Any securities so substituted shall be subject to similar successive
adjustments.

          In the event of any such changes or exchanges, the Option Committee
shall determine whether, in order to prevent dilution or enlargement of rights,
an adjustment should be made in the number, or kind, or option price of the
shares or other securities then subject to an Option or Options granted
pursuant to the Plan and the Option Committee shall make any such adjustment,

<PAGE>

and such adjustments shall be made and shall be effective and binding for all
purposes of the Plan.

    10.   Relationship to Employment.  Nothing contained in the Plan, or in any
Option granted pursuant to the Plan, shall confer upon any Optionee any right
with respect to continuance of employment by the Company, or interfere in any
way with the right of the Company to terminate the Optionee's employment at any
time.

    11.   Nontransferability of Option.  No Option granted under the Plan shall
be transferable by the Optionee, either voluntarily or involuntarily, except by
will or the laws of descent and distribution, or except pursuant to a qualified
domestic relations order as defined in the Code, the Employee Retirement Income
Security Act, or rules promulgated thereunder.  Except as provided in the
preceding sentence, any attempt to transfer the Option shall void the Option.

    12.   Rights as a Stockholder.  No person shall have any rights as a
stockholder with respect to any share covered by an Option until that person
shall become the holder of record of such share and, except as provided in
Section 9, no adjustments shall be made for dividends or other distributions or
other rights as to which there is an earlier record date.

    13.   Securities Laws Requirements.  No Option Shares shall be issued
unless and until, in the opinion of the Company, any applicable registration
requirements of the Securities Act of 1933, as amended, any applicable listing
requirements of any securities exchange on which stock of the same class is
then listed, and any other requirements of law or of any regulatory bodies
having jurisdiction over such issuance and delivery, have been fully complied
with.  Each Option and each Option Share certificate may be imprinted with
legends reflecting federal and state securities laws, restrictions and
conditions, and the Company may comply therewith and issue "stop transfer"
instructions to its transfer agent and registrar in good faith without
liability.

    14.   Disposition of Shares.  Each Optionee, as a condition of exercise,
shall represent, warrant and agree, in a form of written certificate approved
by the Company, as follows:  (a) that all Option Shares are being acquired
solely for his own account and not on behalf of any other person or entity; (b)
that no Option Shares will be sold or otherwise distributed in violation of the
Securities Act of 1933, as amended, or any other applicable federal or state
securities laws; (c) that if he is subject to reporting requirements under
Section 16(a) of the Securities Exchange Act of 1934, as amended, he will (i)

- [Record list]
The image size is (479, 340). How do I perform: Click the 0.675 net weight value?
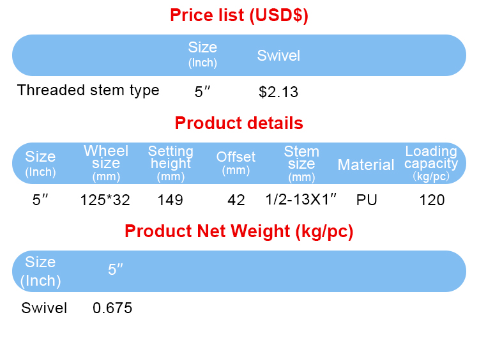pyautogui.click(x=112, y=308)
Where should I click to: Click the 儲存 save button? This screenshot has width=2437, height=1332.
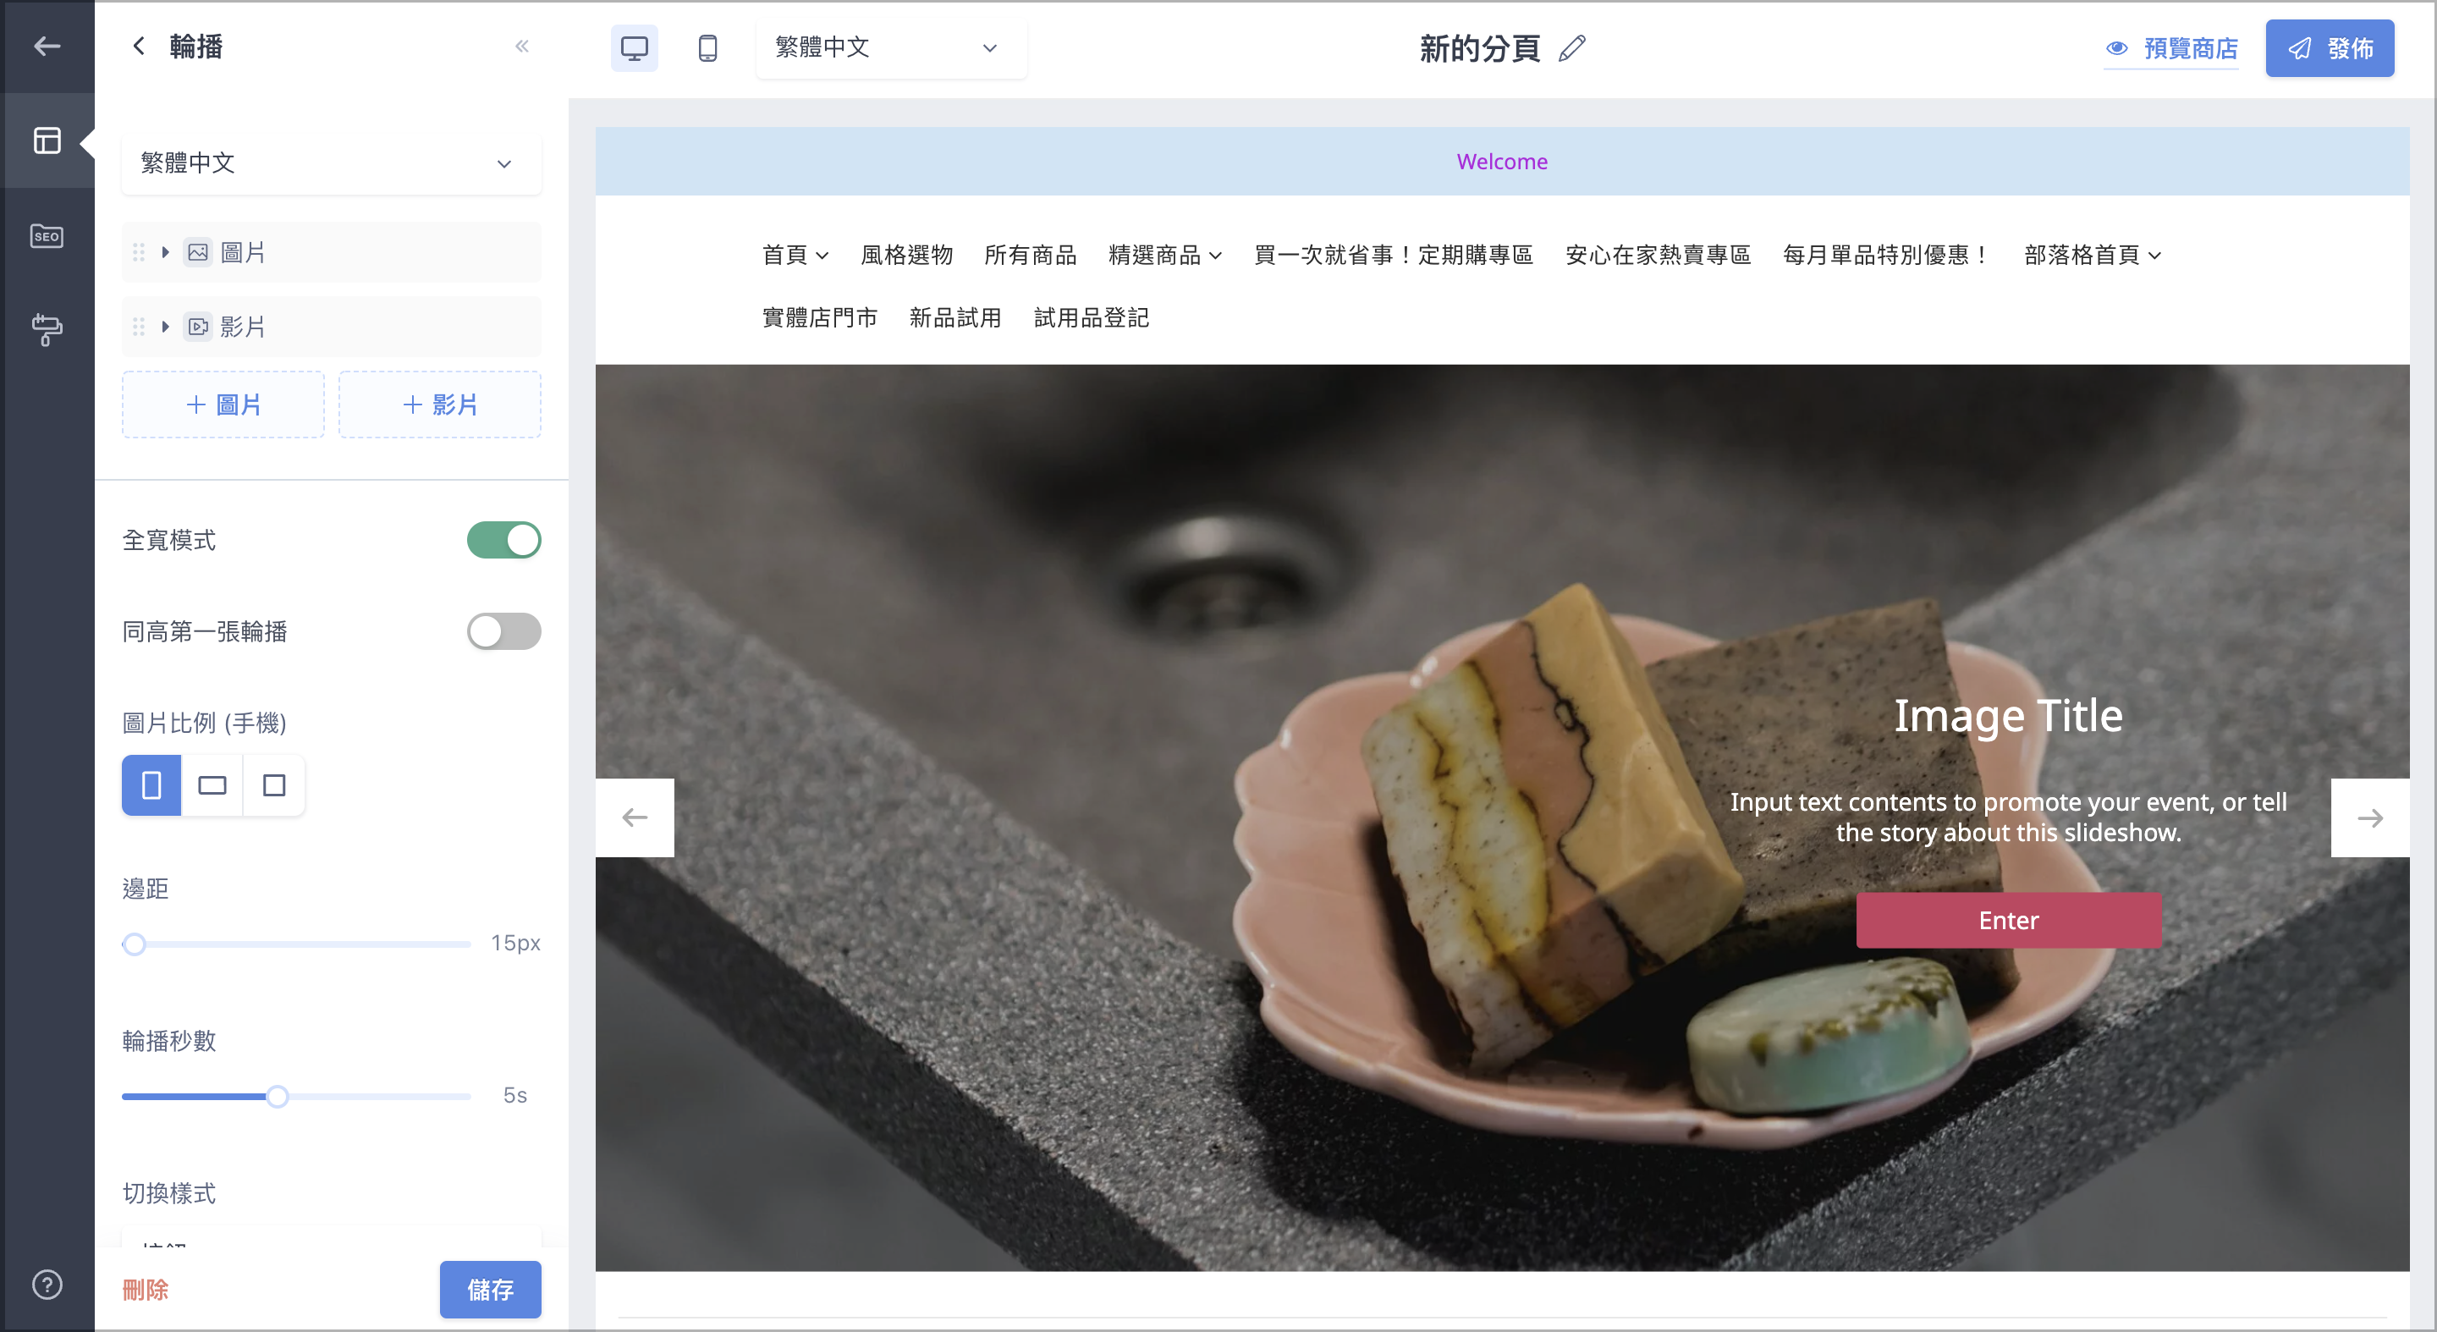[x=489, y=1289]
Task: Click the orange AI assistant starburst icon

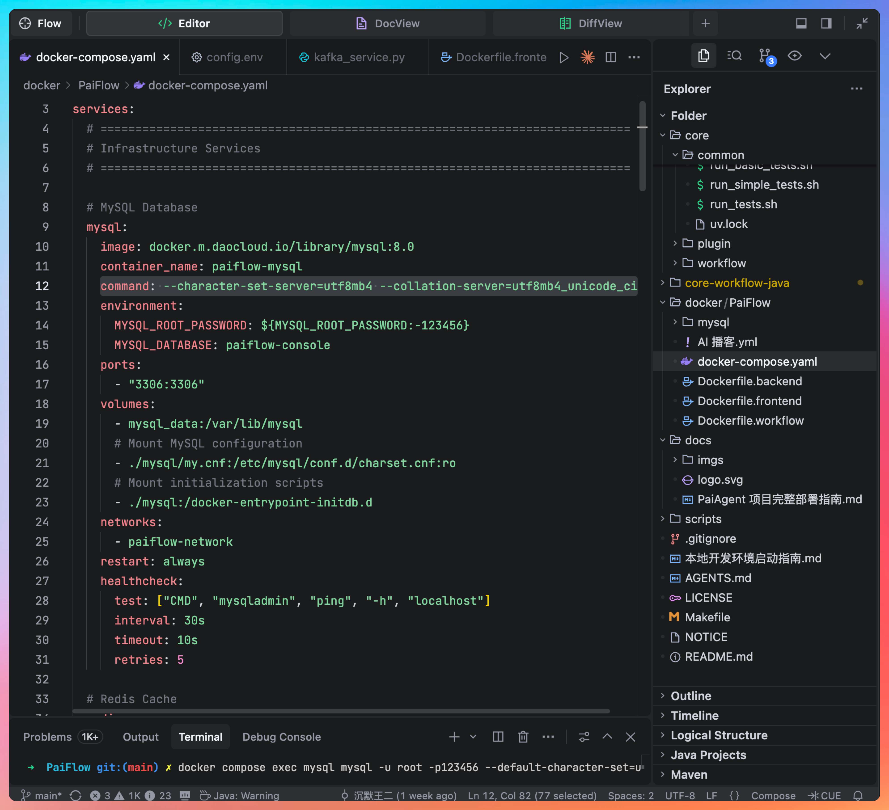Action: point(587,57)
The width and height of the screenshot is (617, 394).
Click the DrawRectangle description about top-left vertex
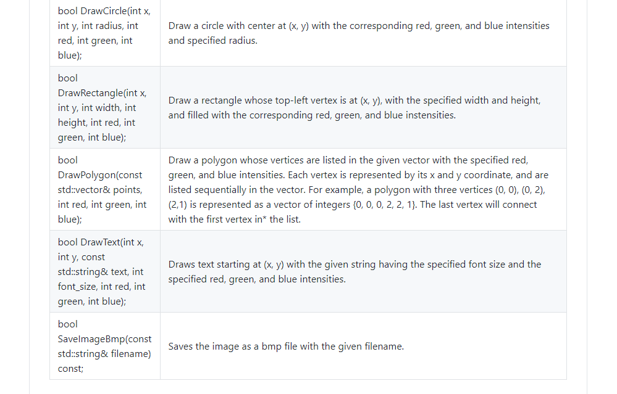(355, 108)
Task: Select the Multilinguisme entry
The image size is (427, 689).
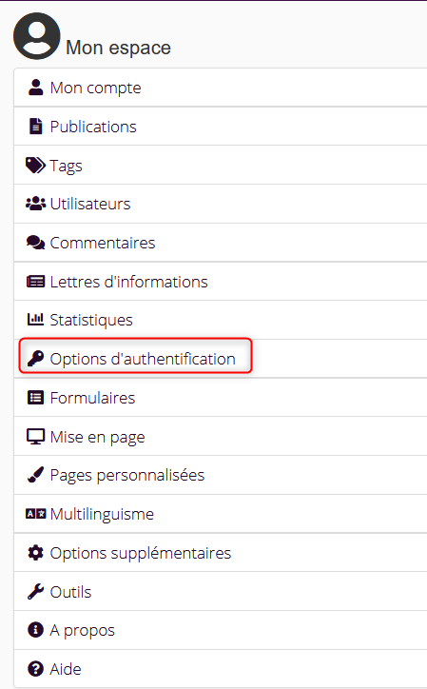Action: coord(221,514)
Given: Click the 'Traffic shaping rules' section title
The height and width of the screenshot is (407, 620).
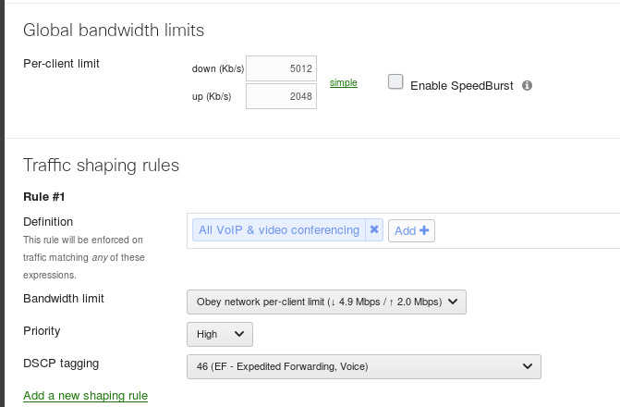Looking at the screenshot, I should pos(101,166).
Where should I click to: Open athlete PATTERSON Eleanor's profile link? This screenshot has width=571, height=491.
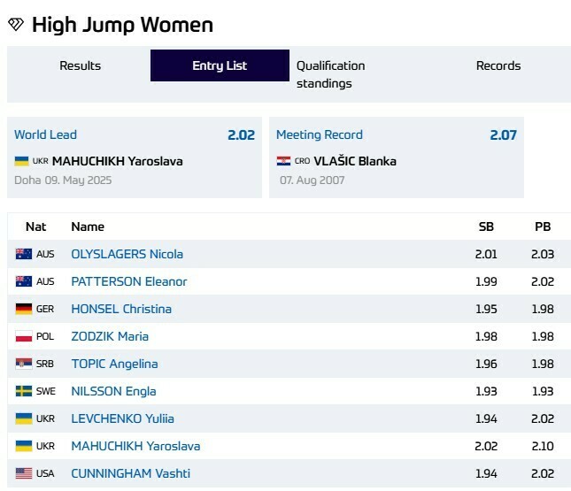[129, 281]
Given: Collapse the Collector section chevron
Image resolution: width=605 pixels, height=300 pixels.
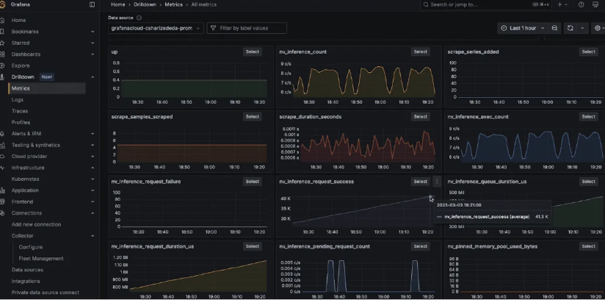Looking at the screenshot, I should pos(93,236).
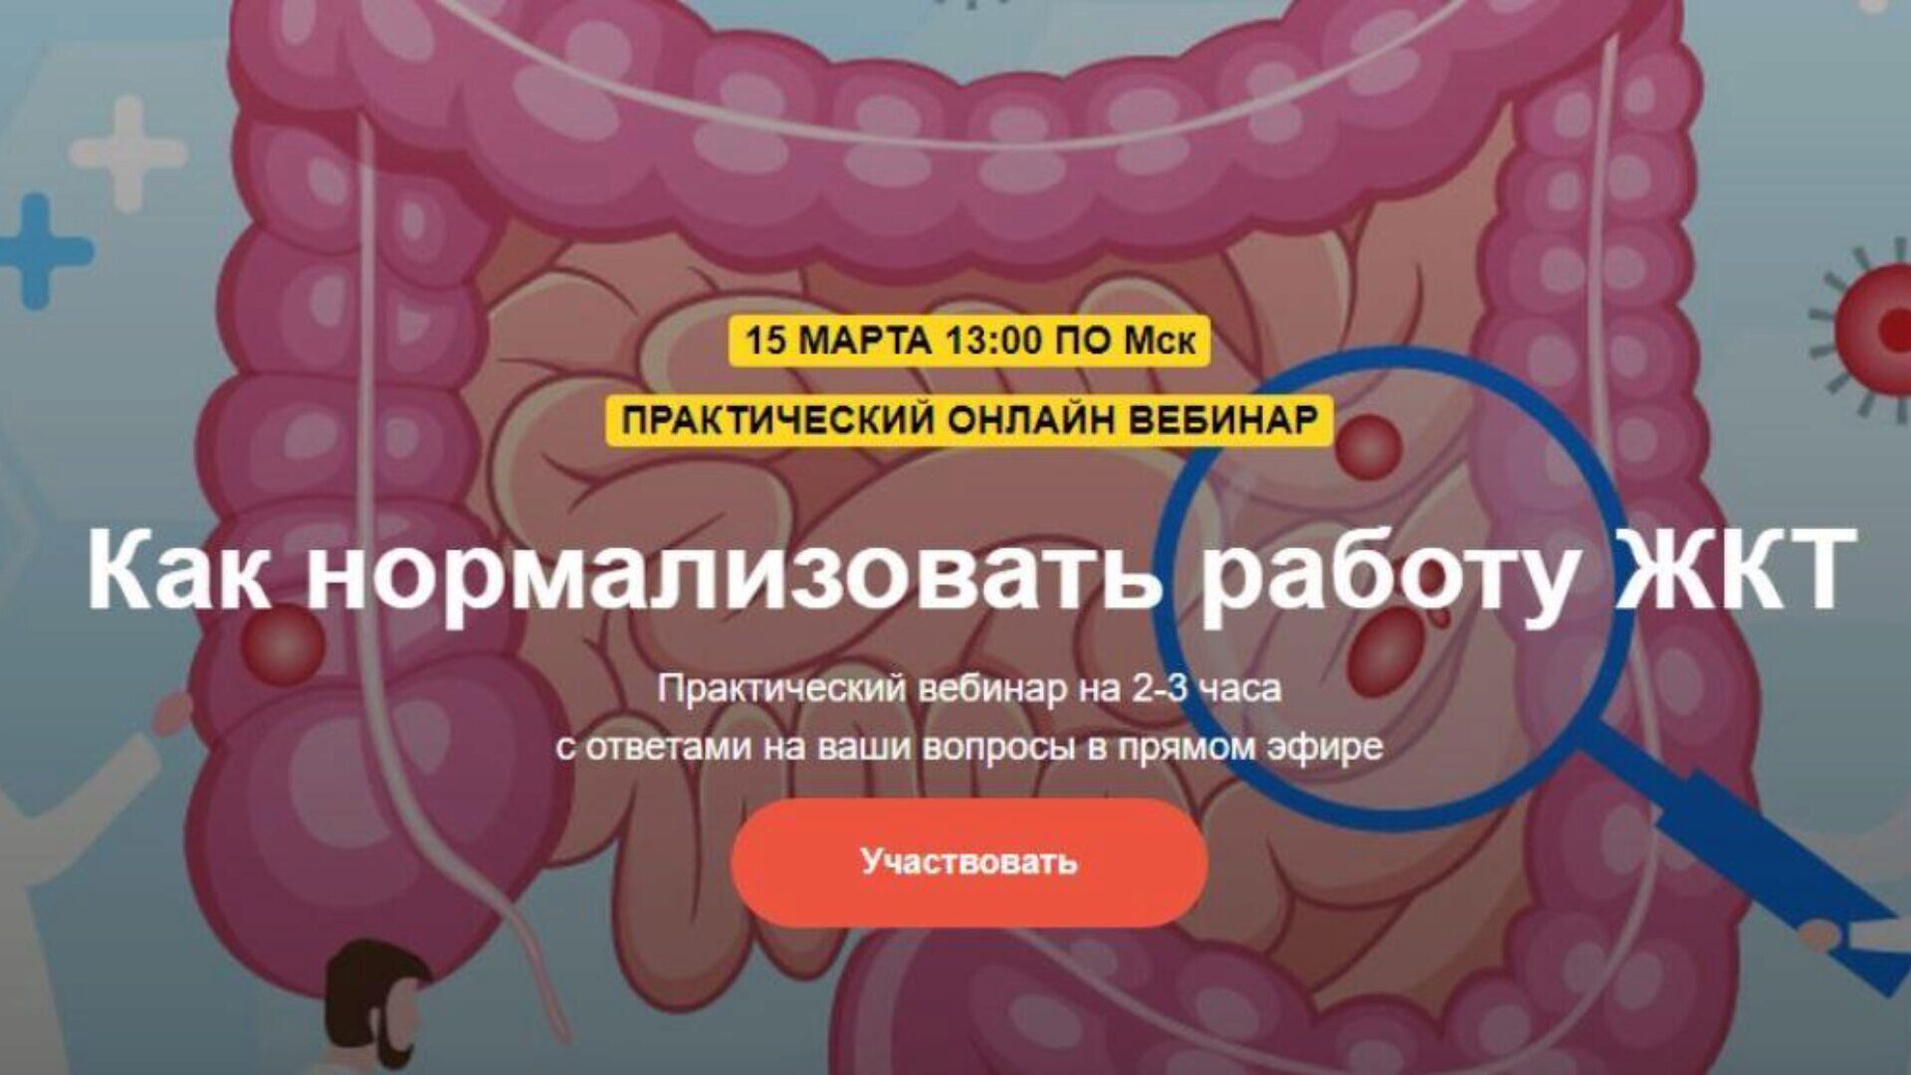1911x1075 pixels.
Task: Select the text Практический вебинар на 2-3 часа
Action: pos(969,689)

- [Given instruction] Resume the stock option plan where its text stops, picking up right after "he will (i)".

- [Output of the exercise]
not violate Section 16(b) of the Exchange Act, (ii) furnish the Company with a
copy of each Form 4 and Form 5 filed by him, and (iii) timely file all reports
required under the federal securities laws; and (d) that he will report all

<PAGE>

sales of Option Shares to the Company in writing on a form prescribed by the
Company.

    15.   Effective Date of Plan; Termination Date of Plan.  Subject to the
approval of the Plan by the affirmative vote of the holders of a majority of
the Company's securities entitled to vote and represented at a meeting duly
held in accordance with applicable law, the Plan shall be deemed effective as
of May 5, 1987.  The Plan shall terminate at midnight on the date that is ten
years from such date, except as t Options previously granted and outstanding
under the Plan at that time.  No Options shall be granted after the date on
which the Plan terminates.  The Plan may be abandoned or terminated at any
earlier time by the Board, except with respect to any Options then outstanding
under the Plan.

    16.   Limitation on Amount of Option.  With respect to ISOs, the aggregate
Fair Market Value (determined as of the time the ISO is granted) of the stock
as to which an ISO may first become exercisable in a particular calendar year
may not exceed $100,000.

    17.   Ten Percent Shareholder Rule.  With respect to ISO's, no Option may
be granted to a Key Employee who, at the time the Option is granted, owns stock
possessing more than 10 percent of the total combined voting power of all
classes of stock of the Company or of any "parent corporation" or "subsidiary
corporation", as those terms are defined in Section 425 of the Code, unless at
the time the Option is granted the purchase price for the Option Shares is at
least 110 percent of the Fair Market Value of the Option Shares on the Date of
Grant and such Option by its terms is not exercisable after the expiration of
five years from the Date of Grant.  For purposes of the preceding sentence,
stock ownership shall be determined as provide din Section 425 of the Code.

    18.   Withholding Taxes.  The Company, or any Related Company, may take
such steps as it may deem necessary or appropriate for the withholding of any
taxes which the Company, or any Related Company, is required by any law or
regulation or any governmental authority, whether federal, state r local,
domestic or foreign, to withhold in connection with any Option including, but
not limited to, the withholding of all or any portion of any payment or the
withholding of issuance of Option Shares to be issued upon the exercise of any
Option.

    19.   Effect of Changes in Control and Certain Reorganizations.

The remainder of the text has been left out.